Ningún artista flamenco facturó tanto en la historia como el cantaor isleño. A pesar de que el flamenco siempre fue un género de pequeños locales, Camarón, tal vez limitado en su creatividad, escapó del circuito de tablaos y festivales y trasladó su carisma a grandes sitios, lo que llevó a mucha gente a hacer hincapié en su interés por el dinero. Siempre hubo, en cuanto a este tema, versiones muy contradictorias. Sus allegados aseguran que Camarón utilizaba el dinero para dar de comer a su familia y pagarse sus caprichos. “El dinero no lo es todo en la vida, y si por ganar, ganar y ganar, te vas a matar en una carretera pues no compensa mucho”, decía el cantaor luciendo, orgulloso, anillos y cadenas de oro macizo. En el libro Camarón, se rompió el quejío, Andrés Rodríguez Sánchez afirma que esto no lo hacía con la ostentación que los payos le adjudicaban, y que no era más que un síntoma del gusto que todos los gitanos tienen por el preciado metal. Nunca dudó en salir al cruce de esas críticas o tomar enérgicas posturas frente a los problemas de su gente. “Si los gitanos estamos marginados en España es por culpa de los ‘quinquilleros’ y de los ‘mercheros’, que no son gitanos y que son los que matan y roban; nosotros no hacemos nunca nada, lo máximo que un gitano ha hecho fue robar una gallina o un cochino para poder comer.”
En 1982 las drogas estuvieron a punto de poner fin a su carrera. Fue en ese momento que Camarón confesó su hastío profesional y comenzó a criticar a las discográficas. “Dicen que soy muy despreocupado. Nada de eso, despreocupados son ellos, que sale un disco mío y en lugar de enviarme a mí el primer disco se lo mandan al productor... Coño, ¿quién es el que canta, el productor o el artista?” Después de un largo período en el que luchó para reponerse de su adicción a la cocaína realizó, en 1988, el primer intento de exportar el flamenco fuera de sus fronteras habituales: cantó en el Cirque d’Hiver de París ante una nutrida concurrencia. Regresó satisfecho de esa aventura, aunque no dudó en criticar a grupos franceses como los Gipsy Kings que, según él, manipulaban la estética flamenca. “Me quedé muy sorprendido en Francia. Había algunos españoles entre el público, pero sobre todo eran franceses. Tenían un respeto y una ‘cosa’ que me hacía tomar una gran responsabilidad. Nuestra música gusta afuera,pero en lugar de llevar el flamenco serio, lo están comercializando de mala manera. Me da pena.” A fines de la década del 80 y principios de los ‘90, el cante jondo siguió atravesando fronteras. Camarón actuó en Nueva York, en el famoso festival de Montreux (Suiza), entre otros importantes escenarios europeos.

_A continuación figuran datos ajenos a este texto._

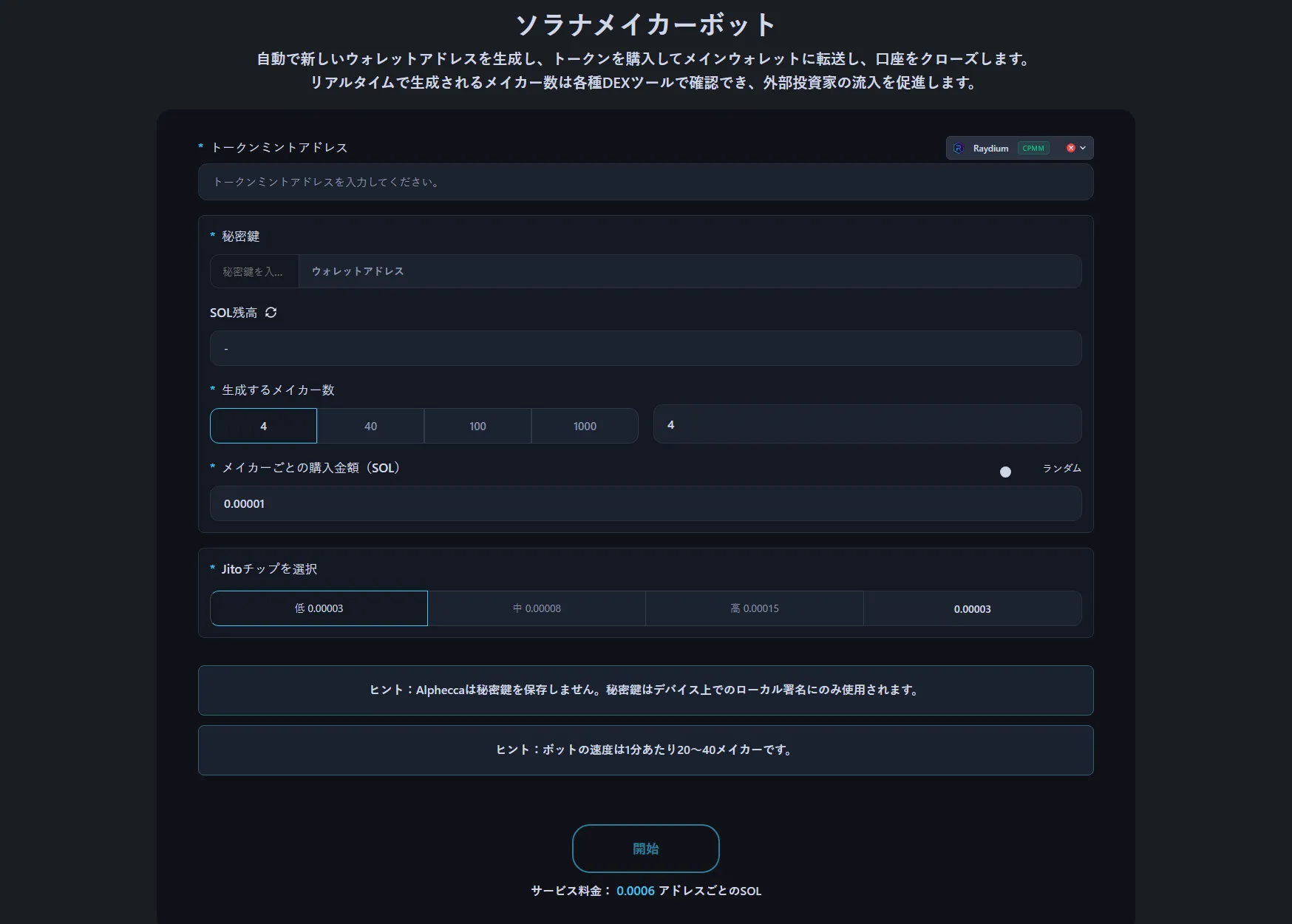Image resolution: width=1292 pixels, height=924 pixels.
Task: Select medium Jito tip 中 0.00008
Action: pyautogui.click(x=537, y=608)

El 2 de julio de 1992 la muerte lo sorprendió. Tenía 41 años. Fue un golpe duro para toda la comunidad gitana. El cantaor de la Isla había sido para el flamenco lo mismo que Bob Marley para los rastas o Miles Davis para el jazz negro. Ramón Jiménez, tío de “La Chispa”, fue el último en hablar con él. “José sabía que se iba. Estaba triste, pero sereno. Preguntó a ‘La Chispa’ por los críos y se durmió”, recuerda entre sollozos. Esa noche, en el cielo gaditano brillaba la misma luna nueva que Camarón llevaba tatuada en la mano izquierda. Nada parecía casual.